Architecturally after the creation of Dagger, it goes through several stages before materializing the results to an output stream.

  • Stage-1 : Dagger registers all defined configurations. JobManager validates the configurations and the query and creates a job-graph for the same.
  • Stage-2 : Data consumption from the source and its deserialization as per the protobuf schema
  • Stage-3 : Before executing the streaming SQL, Dagger undergoes a Pre-processor stage. Pre-processor is similar to post processors and currently support only transformers. They can be used to do some filtration of data or to do some basic processing before SQL.
  • Stage-4 : In this stage, Dagger has to register custom UDFs. After that, it executes the SQL on the input stream and produces a resultant Output stream. But in the case of complex business requirements, SQL is not just enough to handle the complexity of the problem.
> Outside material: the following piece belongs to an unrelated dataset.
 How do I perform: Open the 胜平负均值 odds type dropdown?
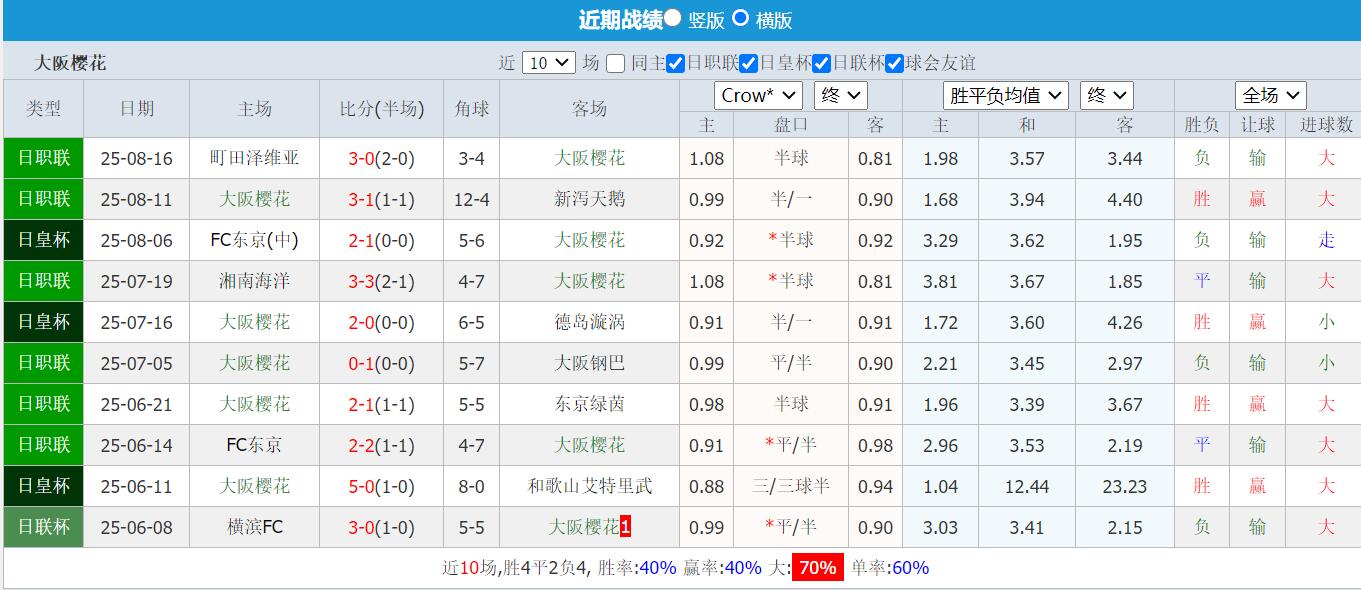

So there comes the Post Processors.
  • Stage-5 : In the fourth stage or Post Processors stage, the output of the previous stage is taken as input and some complex transformation logic can be applied on top of it to produce the final result. There can be three types of Post Processors: external, internal, and transformers. You can find more on post processors and their responsibilities here.
  • Stage-6 : In the final stage or sink stage, the final output is serialized accordingly and sent to a downstream (which can either be Kafka, BigQuery or InfluxDB) for further use cases.